An opinionated treatise (and rant) on lisp and language development in general - Immortalin
http://pastebin.com/ttSY0yx7

======
lispm
That's a lot of bullshit. Some is even true.

The problem is not Lisp in general, the problem is about alternative languages
for Windows in general. There is Microsoft and it does not provide a Lisp
implementation. Ask them to do it. The provide C, C#, Basic, F#, and some
other. But no Lisp. Microsoft also supports zero Lisp in any of their
products. Nada. Nichts. That should give you a clue: if you want to program in
the Microsoft environment, use something else, not Lisp.

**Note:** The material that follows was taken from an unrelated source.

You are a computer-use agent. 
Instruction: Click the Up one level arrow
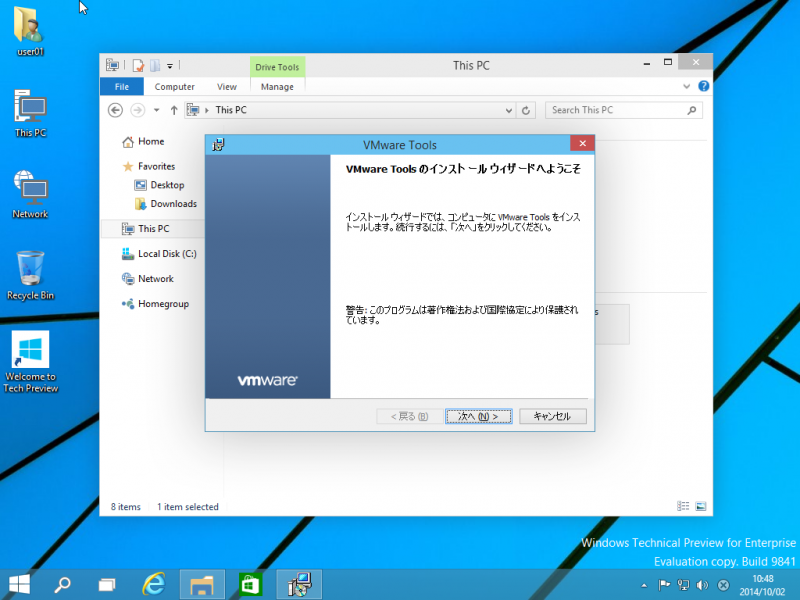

Still during the history of Lisp, many attempts have been made to develop a
nice Lisp for Windows: Golden Common Lisp, Procycon Common Lisp, Corman Lisp,
CLOE, and half a dozen others.

There are actually two nice current Lisp implementations for Windows: Allegro
CL / [http://www.franz.com](http://www.franz.com) and LispWorks /
[http://www.lispworks.com](http://www.lispworks.com) . Both are really great,
even under Windows. Both are commercial and relatively expensive. But when you
run a proprietary and commercial OS, then it should be no problem to invest in
a Lisp - if you REALLY NEED IT.